As Hurricane Irma barrels toward Florida, many people are rushing to get out of the state before it hits. But as that demand increases, travelers are complaining that ticket prices are skyrocketing.
Around the Internet, travelers are pointing out some particularly shocking cases of algorithmic price-gouging, as the computer systems that manage airfare prices automatically adjust to the flood of demand.
In one example, a man who purchased a one-way ticket on American Airlines from Miami to Hartford, CT for his daughter to get out of Irma’s way paid just $159.20 on Monday evening. But when he checked on Tuesday in an attempt to buy another seat for her roommate, that same ticket cost $1,020.
“I about had a heart attack,” he told Yahoo! Finance.
“We have not changed our fare structures, and, in fact have added capacity to help get customers out of the affected areas,” an American Airlines spokesperson told Yahoo! Finance, noting that the airline has added “several” extra flights from St. Maarten, St. Kitts, Turks and Caicos, and Puerto Rico.
It’s not just American, as travelers are calling out other airlines as well:
That traveler noted later that Delta contacted her in response to her Tweet and “helped tremendously.”

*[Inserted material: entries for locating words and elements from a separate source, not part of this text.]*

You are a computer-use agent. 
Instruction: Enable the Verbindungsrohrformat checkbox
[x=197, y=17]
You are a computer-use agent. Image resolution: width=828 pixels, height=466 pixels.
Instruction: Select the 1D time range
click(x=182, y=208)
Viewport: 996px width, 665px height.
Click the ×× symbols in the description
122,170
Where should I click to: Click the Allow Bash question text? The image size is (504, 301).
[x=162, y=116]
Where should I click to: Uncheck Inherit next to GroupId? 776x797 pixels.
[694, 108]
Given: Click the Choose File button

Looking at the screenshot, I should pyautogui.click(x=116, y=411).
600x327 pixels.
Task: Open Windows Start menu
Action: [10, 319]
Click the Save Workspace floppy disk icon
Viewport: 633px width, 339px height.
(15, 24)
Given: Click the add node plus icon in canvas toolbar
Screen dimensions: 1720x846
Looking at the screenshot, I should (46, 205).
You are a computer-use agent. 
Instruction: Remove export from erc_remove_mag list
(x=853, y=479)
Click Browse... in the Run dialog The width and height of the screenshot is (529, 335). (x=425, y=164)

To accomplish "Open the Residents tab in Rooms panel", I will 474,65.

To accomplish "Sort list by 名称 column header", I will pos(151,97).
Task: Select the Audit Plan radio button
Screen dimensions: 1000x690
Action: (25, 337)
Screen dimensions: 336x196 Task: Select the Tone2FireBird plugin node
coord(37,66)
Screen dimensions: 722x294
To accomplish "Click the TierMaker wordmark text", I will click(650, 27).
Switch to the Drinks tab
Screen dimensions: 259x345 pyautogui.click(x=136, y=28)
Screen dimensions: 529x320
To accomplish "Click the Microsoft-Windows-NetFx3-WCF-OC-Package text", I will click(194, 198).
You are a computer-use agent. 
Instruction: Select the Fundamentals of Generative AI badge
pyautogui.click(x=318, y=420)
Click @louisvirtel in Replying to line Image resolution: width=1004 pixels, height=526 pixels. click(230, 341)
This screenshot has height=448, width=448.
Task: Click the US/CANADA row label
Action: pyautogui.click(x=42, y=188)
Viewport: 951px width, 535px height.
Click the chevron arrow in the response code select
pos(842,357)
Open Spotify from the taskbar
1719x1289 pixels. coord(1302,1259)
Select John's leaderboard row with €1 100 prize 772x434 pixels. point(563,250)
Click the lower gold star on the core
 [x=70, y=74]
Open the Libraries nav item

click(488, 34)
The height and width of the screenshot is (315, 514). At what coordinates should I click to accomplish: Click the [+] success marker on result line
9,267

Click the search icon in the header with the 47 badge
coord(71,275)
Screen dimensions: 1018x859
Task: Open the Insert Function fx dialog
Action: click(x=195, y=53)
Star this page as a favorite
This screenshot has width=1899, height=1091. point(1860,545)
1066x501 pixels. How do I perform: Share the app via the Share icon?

“We have not increased any fares in response to the hurricane,” a Delta spokesperson told Consumerist, noting that it’s looking into reports of increased fares on sites like Expedia. “In fact, as the storm approaches we reduced the price level of our highest fares (which are typically seen when customers are booking last-minute travel and inventory is limited) out of cities in its projected path.”
The airline has also added flights and upsized aircraft on flights out of San Juan and south Florida, the spokesperson notes.”New flights are being added to and from Miami, Palm Beach, Fort Lauderdale and Key West, and to Atlanta (where people can connect to destinations across the U.S.).”
Delta is encouraging customers to reach out to the airline directly, via its reservations line “where they will find the best fares.” Along with other airlines, Delta is offering a change fee waiver for those looking to switch their flights and get out of the path of the storm.
Another ticket-seeker told The Miami Herald she searched Expedia on Tuesday for flights to get some of her family members out of Miami to New York, and found only one option — $1,318.80 per person for a flight with one stop.
“I’ve been searching for a few hours now on Expedia and other travel sites and it’s been actually impossible,” she told the Herald. “I’m scared for them.”
Elsewhere on Twitter, other travelers are also reporting prices of more than $1,000:
While price-gouging is illegal in Florida after a declared state of emergency, airlines are regulated by the federal government and thus, are not subject to state laws.